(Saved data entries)
----------
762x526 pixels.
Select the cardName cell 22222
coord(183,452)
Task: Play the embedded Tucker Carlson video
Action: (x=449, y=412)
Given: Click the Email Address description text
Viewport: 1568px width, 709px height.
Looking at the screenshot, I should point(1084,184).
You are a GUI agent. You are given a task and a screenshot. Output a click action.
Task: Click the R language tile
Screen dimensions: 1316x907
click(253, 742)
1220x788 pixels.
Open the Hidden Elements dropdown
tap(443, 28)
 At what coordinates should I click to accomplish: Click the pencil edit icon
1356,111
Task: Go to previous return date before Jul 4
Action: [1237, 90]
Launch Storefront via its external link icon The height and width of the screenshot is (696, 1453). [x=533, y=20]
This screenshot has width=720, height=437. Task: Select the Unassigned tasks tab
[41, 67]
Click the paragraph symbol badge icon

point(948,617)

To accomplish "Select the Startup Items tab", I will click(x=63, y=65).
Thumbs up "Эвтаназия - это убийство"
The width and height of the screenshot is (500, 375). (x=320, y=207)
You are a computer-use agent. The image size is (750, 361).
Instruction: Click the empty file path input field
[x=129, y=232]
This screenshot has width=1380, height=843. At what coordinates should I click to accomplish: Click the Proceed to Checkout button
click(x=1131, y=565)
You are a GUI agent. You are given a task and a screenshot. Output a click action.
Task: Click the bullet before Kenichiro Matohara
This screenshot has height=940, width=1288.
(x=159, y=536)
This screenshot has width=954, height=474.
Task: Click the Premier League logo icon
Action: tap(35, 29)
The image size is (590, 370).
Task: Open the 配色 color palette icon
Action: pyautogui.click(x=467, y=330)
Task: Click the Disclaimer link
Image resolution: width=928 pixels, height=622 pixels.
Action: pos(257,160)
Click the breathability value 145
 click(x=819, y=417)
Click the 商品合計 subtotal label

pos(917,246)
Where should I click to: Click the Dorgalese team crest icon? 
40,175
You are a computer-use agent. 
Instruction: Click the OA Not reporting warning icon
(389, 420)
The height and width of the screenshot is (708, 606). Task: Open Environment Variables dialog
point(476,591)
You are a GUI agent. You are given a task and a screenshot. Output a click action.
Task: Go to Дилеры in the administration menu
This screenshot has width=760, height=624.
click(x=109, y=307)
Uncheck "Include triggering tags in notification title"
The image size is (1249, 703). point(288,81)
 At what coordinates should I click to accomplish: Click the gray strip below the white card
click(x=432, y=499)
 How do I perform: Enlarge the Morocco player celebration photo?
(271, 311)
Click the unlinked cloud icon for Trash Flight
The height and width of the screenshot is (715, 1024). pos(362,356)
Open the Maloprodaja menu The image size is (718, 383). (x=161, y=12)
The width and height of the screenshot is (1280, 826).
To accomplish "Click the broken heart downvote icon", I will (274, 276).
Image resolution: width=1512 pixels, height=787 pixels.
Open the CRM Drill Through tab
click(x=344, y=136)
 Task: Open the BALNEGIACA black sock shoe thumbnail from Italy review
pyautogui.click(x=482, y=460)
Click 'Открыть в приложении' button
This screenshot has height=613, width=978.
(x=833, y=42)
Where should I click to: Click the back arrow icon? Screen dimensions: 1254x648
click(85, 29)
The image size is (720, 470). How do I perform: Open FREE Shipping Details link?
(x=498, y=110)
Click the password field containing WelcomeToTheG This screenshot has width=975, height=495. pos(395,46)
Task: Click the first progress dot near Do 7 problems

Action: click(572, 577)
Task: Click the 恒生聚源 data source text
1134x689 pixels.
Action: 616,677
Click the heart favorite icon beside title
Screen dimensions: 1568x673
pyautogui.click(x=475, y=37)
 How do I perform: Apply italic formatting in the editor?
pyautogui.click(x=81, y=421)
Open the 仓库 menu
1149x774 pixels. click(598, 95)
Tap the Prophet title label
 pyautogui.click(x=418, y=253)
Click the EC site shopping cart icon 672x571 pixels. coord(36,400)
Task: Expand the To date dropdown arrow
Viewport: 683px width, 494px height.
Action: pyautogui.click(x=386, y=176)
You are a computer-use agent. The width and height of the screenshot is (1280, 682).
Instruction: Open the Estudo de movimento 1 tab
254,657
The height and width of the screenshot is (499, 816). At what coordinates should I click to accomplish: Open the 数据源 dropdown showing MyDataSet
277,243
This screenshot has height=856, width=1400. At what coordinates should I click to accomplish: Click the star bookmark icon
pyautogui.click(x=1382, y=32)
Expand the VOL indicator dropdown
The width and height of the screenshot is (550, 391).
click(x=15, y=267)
----------
Your instructions: Tell how many lines in the records above contain "text", giving the number and no other words.

Reply to the task: 2